→ **Goal of the exercise**
Output the data below in full, byte for byte. Nothing may differ.

(Excerpts from a dataset)
┌──
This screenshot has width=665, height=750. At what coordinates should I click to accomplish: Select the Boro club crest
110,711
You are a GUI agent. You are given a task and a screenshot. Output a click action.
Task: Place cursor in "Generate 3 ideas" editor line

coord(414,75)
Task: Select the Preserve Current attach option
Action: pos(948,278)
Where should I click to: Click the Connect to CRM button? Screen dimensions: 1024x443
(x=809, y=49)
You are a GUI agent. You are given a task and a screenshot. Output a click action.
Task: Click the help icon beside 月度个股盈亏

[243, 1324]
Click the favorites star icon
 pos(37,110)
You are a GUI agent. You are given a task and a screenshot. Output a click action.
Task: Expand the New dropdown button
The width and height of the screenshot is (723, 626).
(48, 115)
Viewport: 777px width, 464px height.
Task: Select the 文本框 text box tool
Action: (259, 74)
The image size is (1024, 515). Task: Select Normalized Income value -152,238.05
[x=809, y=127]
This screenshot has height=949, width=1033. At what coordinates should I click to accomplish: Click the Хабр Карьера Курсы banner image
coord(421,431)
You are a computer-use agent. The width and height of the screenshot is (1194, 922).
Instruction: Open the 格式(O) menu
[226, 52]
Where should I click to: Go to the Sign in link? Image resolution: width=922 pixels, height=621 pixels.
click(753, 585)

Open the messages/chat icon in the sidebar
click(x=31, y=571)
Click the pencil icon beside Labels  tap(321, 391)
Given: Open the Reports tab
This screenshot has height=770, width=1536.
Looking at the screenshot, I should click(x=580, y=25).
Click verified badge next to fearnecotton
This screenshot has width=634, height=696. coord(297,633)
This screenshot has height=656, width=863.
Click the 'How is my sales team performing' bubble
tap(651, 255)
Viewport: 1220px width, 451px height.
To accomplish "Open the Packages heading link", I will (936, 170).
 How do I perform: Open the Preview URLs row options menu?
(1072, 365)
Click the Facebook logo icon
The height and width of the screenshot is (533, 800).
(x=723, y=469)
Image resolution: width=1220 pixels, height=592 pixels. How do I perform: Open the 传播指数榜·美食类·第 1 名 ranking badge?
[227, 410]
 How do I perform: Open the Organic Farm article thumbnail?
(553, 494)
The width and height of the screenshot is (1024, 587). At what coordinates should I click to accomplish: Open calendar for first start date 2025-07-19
└──
→ **Output for this task**
This screenshot has width=665, height=750. At what coordinates should I click to accomplish: Select the Boro club crest
110,711
You are a GUI agent. You are given a task and a screenshot. Output a click action.
Task: Place cursor in "Generate 3 ideas" editor line

coord(414,75)
Task: Select the Preserve Current attach option
Action: pos(948,278)
Where should I click to: Click the Connect to CRM button? Screen dimensions: 1024x443
(x=809, y=49)
You are a GUI agent. You are given a task and a screenshot. Output a click action.
Task: Click the help icon beside 月度个股盈亏

[243, 1324]
Click the favorites star icon
 pos(37,110)
You are a GUI agent. You are given a task and a screenshot. Output a click action.
Task: Expand the New dropdown button
The width and height of the screenshot is (723, 626).
(48, 115)
Viewport: 777px width, 464px height.
Task: Select the 文本框 text box tool
Action: (259, 74)
The image size is (1024, 515). Task: Select Normalized Income value -152,238.05
[x=809, y=127]
This screenshot has height=949, width=1033. At what coordinates should I click to accomplish: Click the Хабр Карьера Курсы banner image
coord(421,431)
You are a computer-use agent. The width and height of the screenshot is (1194, 922).
Instruction: Open the 格式(O) menu
[226, 52]
Where should I click to: Go to the Sign in link? Image resolution: width=922 pixels, height=621 pixels.
click(753, 585)

Open the messages/chat icon in the sidebar
click(x=31, y=571)
Click the pencil icon beside Labels  tap(321, 391)
Given: Open the Reports tab
This screenshot has height=770, width=1536.
Looking at the screenshot, I should click(x=580, y=25).
Click verified badge next to fearnecotton
This screenshot has width=634, height=696. coord(297,633)
This screenshot has height=656, width=863.
Click the 'How is my sales team performing' bubble
tap(651, 255)
Viewport: 1220px width, 451px height.
To accomplish "Open the Packages heading link", I will (936, 170).
 How do I perform: Open the Preview URLs row options menu?
(1072, 365)
Click the Facebook logo icon
The height and width of the screenshot is (533, 800).
(x=723, y=469)
Image resolution: width=1220 pixels, height=592 pixels. How do I perform: Open the 传播指数榜·美食类·第 1 名 ranking badge?
[227, 410]
 How do I perform: Open the Organic Farm article thumbnail?
(553, 494)
The width and height of the screenshot is (1024, 587). At what coordinates should I click to accomplish: Open calendar for first start date 2025-07-19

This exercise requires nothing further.